On la voit ensuite dans le très beau La fine dell'innocenza de Massimo Dallamano où dans la peau d'une bonzesse au crâne rasé elle donne la sage réplique à Annie Belle. Puis ce sera Scandalo in famiglia / La lycéenne se marie de Marcello Andrei avec Gloria Guida.
Dés 1977, la belle actrice va toucher à un autre style de film: le polar et le film de violence très en vogue alors. C'est d'abord le film de Massimo Pirri, Italia: Ultimo atto? dans lequel elle fait une plus que furtive apparition et surtout en 1978, le film de Giovanni Brusatori, Le evase, storie di sesso e violenza où elle interprète Terry, une des jeunes filles prises en otages par les féroces Lili Carrati et Marina D'Aunia auprès desquelles elle décidera de se ranger lors du dramatique final. Il est intéressant de savoir que ce rôle était au départ destiné à Gloria Guida. Les producteurs ayant refusé qu'il y ait un second grand nom en tête d'affiche après celui de Lili Carati, le personnage revint à Ines. La belle érythréenne n'en était pas à ses premiers pas dans le domaine de la violence graphique puisqu'en 1974 elle avait été une des héroïnes du giallo de Umberto Lenzi, Gatti rossi in un labirinto di vetro où elle interprète Naiba, la petite amie de Mirta Miller qui allait donner du fil à retordre au mystérieux assassin. Inès est alors au sommet de sa gloire. Elle incarne la beauté d'ébène qui fait rêver le spectateur. Elle fait la Une des magazines de charme et apparait même dans l'édition italienne de Playboy.

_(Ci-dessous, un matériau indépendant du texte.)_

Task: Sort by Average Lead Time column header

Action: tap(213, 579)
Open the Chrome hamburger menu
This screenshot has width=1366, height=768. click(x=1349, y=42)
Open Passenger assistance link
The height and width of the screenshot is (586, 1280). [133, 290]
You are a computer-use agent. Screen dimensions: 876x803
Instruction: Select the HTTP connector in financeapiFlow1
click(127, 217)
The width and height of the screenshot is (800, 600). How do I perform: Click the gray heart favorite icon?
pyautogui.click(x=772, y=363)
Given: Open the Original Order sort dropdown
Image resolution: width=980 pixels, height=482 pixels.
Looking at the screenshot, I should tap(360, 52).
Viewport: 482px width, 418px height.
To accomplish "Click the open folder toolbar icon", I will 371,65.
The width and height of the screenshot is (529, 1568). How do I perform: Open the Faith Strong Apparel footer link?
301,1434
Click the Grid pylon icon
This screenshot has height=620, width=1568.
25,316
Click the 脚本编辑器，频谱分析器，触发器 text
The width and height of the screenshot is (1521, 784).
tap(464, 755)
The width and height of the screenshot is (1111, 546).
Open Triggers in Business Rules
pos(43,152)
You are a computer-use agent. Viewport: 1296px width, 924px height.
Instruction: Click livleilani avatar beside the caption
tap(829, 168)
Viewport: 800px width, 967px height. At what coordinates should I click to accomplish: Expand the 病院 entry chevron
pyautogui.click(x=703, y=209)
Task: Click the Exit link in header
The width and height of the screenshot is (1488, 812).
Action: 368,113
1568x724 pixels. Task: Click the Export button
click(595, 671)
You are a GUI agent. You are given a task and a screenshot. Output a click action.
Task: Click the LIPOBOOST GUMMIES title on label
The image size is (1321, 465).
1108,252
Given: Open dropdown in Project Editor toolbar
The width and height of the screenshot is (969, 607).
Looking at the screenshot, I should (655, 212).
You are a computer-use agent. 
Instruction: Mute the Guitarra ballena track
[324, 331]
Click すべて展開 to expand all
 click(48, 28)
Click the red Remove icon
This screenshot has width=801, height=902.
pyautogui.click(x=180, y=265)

Après un petit rôle de servante dans le médiocre La lycéenne se marie puis la farce de cabaret Orazi e Curiazi 3-2 de Giorgio Mariuzzo, Ines, cachée sous une perruque blonde coupe au bol, tourne en 1978 un petit film de science-fiction, le piètre La guerre des robots/ La guerra dei robot de Alfonso Brescia aux cotés de toute une pléiade d'acteurs dont Antonio Sabato, Malisa Longo, Patrizia Gori ou Venantino Venantini. Elle fait ensuite une très brève apparition dans le drame Comincera tutto un mattino: io donna tu donna de Elo Pannaccio.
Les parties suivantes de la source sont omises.